Ancora alla riva sinistra dell’Inhul, lo scheletro arrugginito di una nave
simboleggia la decadenza dei cantieri che dopo la caduta dell’URSS hanno perso
importanza e sono stati privatizzati. Non si producono più grandi navi ma solo
piccoli yacht. Centinaia di operai sono rimasti senza lavoro e, dagli anni
Novanta in poi, la città di Mykolaiv ha una vera e propria crisi di identità.
Senza i suoi cantieri navali, gli edifici e le strade del centro sono solo un
monumento alla vitalità e alla forza di un tempo. Gli uomini, gli ex operai e i
giovani, emigrano o si rifugiano nella droga e nell’alcol. Alcuni di loro,
hanno trovato una ragione di vita nel nazionalismo e nella difesa del centro
urbano e del paese dall’aggressione russa. Al martello e ai chiodi hanno
sostituito il mitra e i proiettili. Questo, per ora, dà loro una valida
ragione per andare avanti.
Alina ha poco
più di vent’anni ed è arrivata all’inizio di settembre da Odessa: a Mykolaiv
segue un corso estivo di economia organizzato dall'Università locale. Siede su
un gradone della riva con i gomiti appoggiati sulle ginocchia e le mani a pugno
sotto il mento; osserva assorta la sottile linea d’orizzonte dove l’azzurro del
cielo si confonde con quello del mare. Alle sue spalle, a sinistra, c'è una
grande recinzione metallica che separa la città dal porto commerciale, il
quale, al di là della recinzione, lavorava a pieno regime e le navi vanno e
vengono; dalla riva turistica, le banchine e i magazzini non sono visibili;
sulle gru e sugli edifici più alti campeggiano scritte in cinese. Gran parte
del porto commerciale di Mykolaiv è infatti nelle mani della ditta cinese
COFCO, che si occupava, almeno fino all’inizio dell’aggressione russa, di
raccogliere e trasportare il grano ucraino sia in Oriente sia in Occidente. Il
frastuono delle gru che scaricano i container copre la voce melodiosa di Alina.
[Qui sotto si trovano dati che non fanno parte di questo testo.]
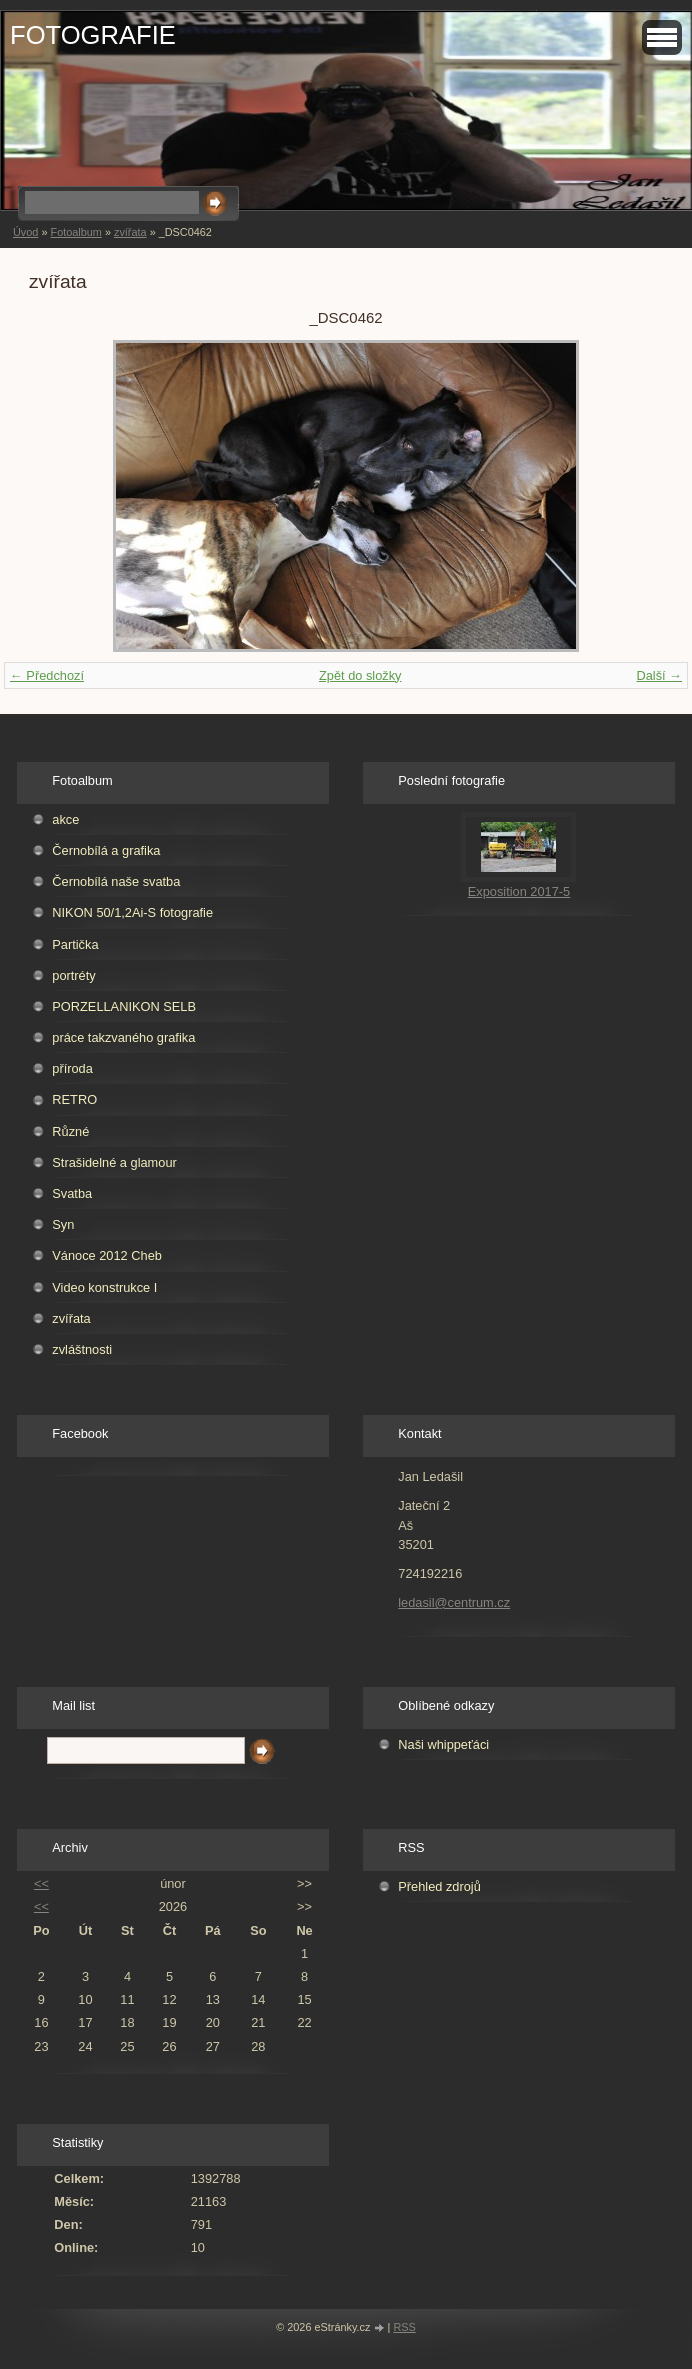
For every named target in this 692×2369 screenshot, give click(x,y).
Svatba (72, 1193)
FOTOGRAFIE (93, 35)
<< (41, 1883)
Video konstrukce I (104, 1287)
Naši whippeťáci (443, 1744)
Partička (75, 944)
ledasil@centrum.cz (454, 1602)
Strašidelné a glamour (114, 1162)
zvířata (130, 232)
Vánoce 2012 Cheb (107, 1255)
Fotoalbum (75, 232)
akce (65, 819)
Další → (659, 675)
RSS (404, 2327)
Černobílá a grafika (106, 850)
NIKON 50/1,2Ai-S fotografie (132, 912)
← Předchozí (47, 675)
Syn (63, 1224)
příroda (72, 1068)
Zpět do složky (360, 675)
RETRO (74, 1099)
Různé (70, 1131)
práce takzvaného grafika (123, 1037)
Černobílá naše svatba (116, 881)
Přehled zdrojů (439, 1886)
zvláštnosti (82, 1349)
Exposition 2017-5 (519, 891)
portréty (73, 975)
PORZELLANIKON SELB (124, 1006)
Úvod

La ragazza, spesso infastidita dal forte vento di ponente, riavvia nervosamente
i capelli dietro all’orecchio destro ma l’aria, quasi a volerla farla
arrabbiare, glieli scompiglia nuovamente. Alina racconta dei suoi progetti futuri:
“Voglio terminare al più presto gli studi universitari e fuggire dall'Ucraina.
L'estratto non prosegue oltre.